Sepuluh: Yang Berjanji

1.5K 261 21
                                    

Arthit mengasingkan diri setelah jengah melihat segala sesi pemotretan panas milik Kongpob. Ya, walaupun ia akui pemotretan itu tak sampai jatuh seperti layaknya pemotretan majalah dewasa, tapi tetap saja. Rasanya ia kesal, ulu hatinya mendadak panas dan ia tak bisa menolong hatinya sendiri untuk tak berpikir bahwa ciuman semalam adalah lelucon belaka.

'Aku mencintai Arthit.'

Sebaris kalimat yang selalu mengantarkan getaran tersendiri. Masih terngiang dengan jelas, memaksa rona merahnya muncul ke permukaan. Hei, ingatkan ia jika beberapa menit lalu perasaan kesal lah yang menghiasi relung hatinya. Lalu kenapa ia merasa bodoh karena sekarang malah perasaan geli yang menggantikan?

"Hei!"

Arthit buru-buru mengusap wajahnya, berusaha menyamarkan rona merah yang ia tahu begitu ketara. Menemukan seorang pria, yang ia yakin itu adalah teman Kongpob.

"P'Em?"

Tidak ada senyum. Em melihatnya seolah dirinya adalah satu dari berjuta keanehan dunia. Arthit yang ditatap sedemikian dalam hanya bisa mengalihkan pandangannya mengitari area taman tempatnya berada saat ini.

"Sedang apa kau disini?"

Oh. Seharusnya ia yang bertanya seperti itu.

"Me-menemani Kongpob."

"Dia didekat sini?"

Arthit mengangguk. "Dua blok dari taman ini adalah tempat pemotretannya."

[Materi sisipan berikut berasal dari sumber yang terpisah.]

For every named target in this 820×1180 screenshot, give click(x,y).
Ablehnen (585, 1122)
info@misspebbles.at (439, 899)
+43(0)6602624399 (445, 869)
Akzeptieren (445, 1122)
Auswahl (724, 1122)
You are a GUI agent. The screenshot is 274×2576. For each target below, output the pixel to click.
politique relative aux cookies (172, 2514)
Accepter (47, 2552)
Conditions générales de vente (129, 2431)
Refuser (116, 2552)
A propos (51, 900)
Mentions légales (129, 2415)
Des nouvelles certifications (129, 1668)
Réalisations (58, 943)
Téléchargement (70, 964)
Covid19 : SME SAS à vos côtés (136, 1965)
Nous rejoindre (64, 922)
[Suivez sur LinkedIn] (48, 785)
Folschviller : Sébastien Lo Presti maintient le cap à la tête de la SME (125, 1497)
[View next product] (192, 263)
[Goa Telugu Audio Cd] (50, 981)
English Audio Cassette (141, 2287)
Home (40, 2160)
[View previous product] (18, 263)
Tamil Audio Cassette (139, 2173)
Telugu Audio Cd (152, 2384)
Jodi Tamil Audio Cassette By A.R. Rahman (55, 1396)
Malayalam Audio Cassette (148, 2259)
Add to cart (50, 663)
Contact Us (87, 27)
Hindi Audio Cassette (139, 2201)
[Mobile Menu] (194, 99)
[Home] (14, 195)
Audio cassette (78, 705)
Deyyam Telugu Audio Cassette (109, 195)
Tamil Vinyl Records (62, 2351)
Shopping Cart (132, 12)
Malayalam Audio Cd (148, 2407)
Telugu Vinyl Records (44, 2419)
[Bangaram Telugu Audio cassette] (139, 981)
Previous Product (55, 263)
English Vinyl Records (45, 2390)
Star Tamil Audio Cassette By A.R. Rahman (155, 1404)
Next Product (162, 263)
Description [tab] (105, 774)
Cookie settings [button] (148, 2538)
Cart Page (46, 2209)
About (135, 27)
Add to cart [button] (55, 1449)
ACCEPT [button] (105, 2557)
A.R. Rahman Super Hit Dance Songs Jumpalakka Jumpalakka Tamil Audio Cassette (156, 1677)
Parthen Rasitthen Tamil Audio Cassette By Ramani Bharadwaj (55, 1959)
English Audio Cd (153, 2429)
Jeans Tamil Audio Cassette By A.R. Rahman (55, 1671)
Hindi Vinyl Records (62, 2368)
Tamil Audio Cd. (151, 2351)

Dilihatnya lagi Em memasang raut wajah keras. Arthit bingung kenapa pria itu tampak termakan emosi ketika mengetahui hal ini.

"Bisa kita bicara? Hanya berdua."

Em harus mengatakannya. Segera

○○○

Kongpob kesal. Arthit tiba-tiba menghilang dari jangkauannya. Berbekal ponsel yang sedari tadi melayangkan panggilan yang nihil jawaban, ia yang sudah melepas kostum seksi pasca pemotretan tadi, meminta izin pada para rekan kerjanya untuk keluar mencari Arthit.

Bocah nakal. Kongpob berjanji untuk mencubit kedua pipinya keras sebagai hukuman karena sudah membuatnya khawatir seperti ini. Sampai pada langkah kakinya membawanya pada area taman setelah sekitar dua blok ia berjalan. Salah satu kursi panjang disana, ditempati seseorang yang postur tubuhnya sangat ia kenali.

"Arthit!"

Kongpob berlari menghampiri Arthit. Mendapati bocah nakal yang ia sayangi untuk sepersekian detik menunjukan raut sendu diwajahnya. Terlalu cepat, karena pada akhirnya raut sendu itu tergantikan dengan seulas senyum.

"Kau sudah selesai?"

Kongpob penasaran mengapa Arthit tersenyum seaneh itu. Salahkan saja sifatnya yang selalu memperhatikan Arthit sampai pada taraf sekecil ini. Yang ia tahu, beberapa saat lalu wajah Arthit terlihat tertekuk saat ditempat pemotretan tadi.

"Apa yang terjadi?"

Dilihatnya Arthit menaikan sebelah alis. Menggigit bibir beberapa saat, lalu memasang senyum kembali. Seperti biasa, Kongpob tahu jenis senyum apa ini.

"Aku hanya mencari udara segar. Kau sudah selesai?"

Kongpob berjengit saat tangan-tangan lentik Arthit meraih kancing kemejanya, Kongpob sama sekali tak menyadari jika dadanya sedikit terekspose.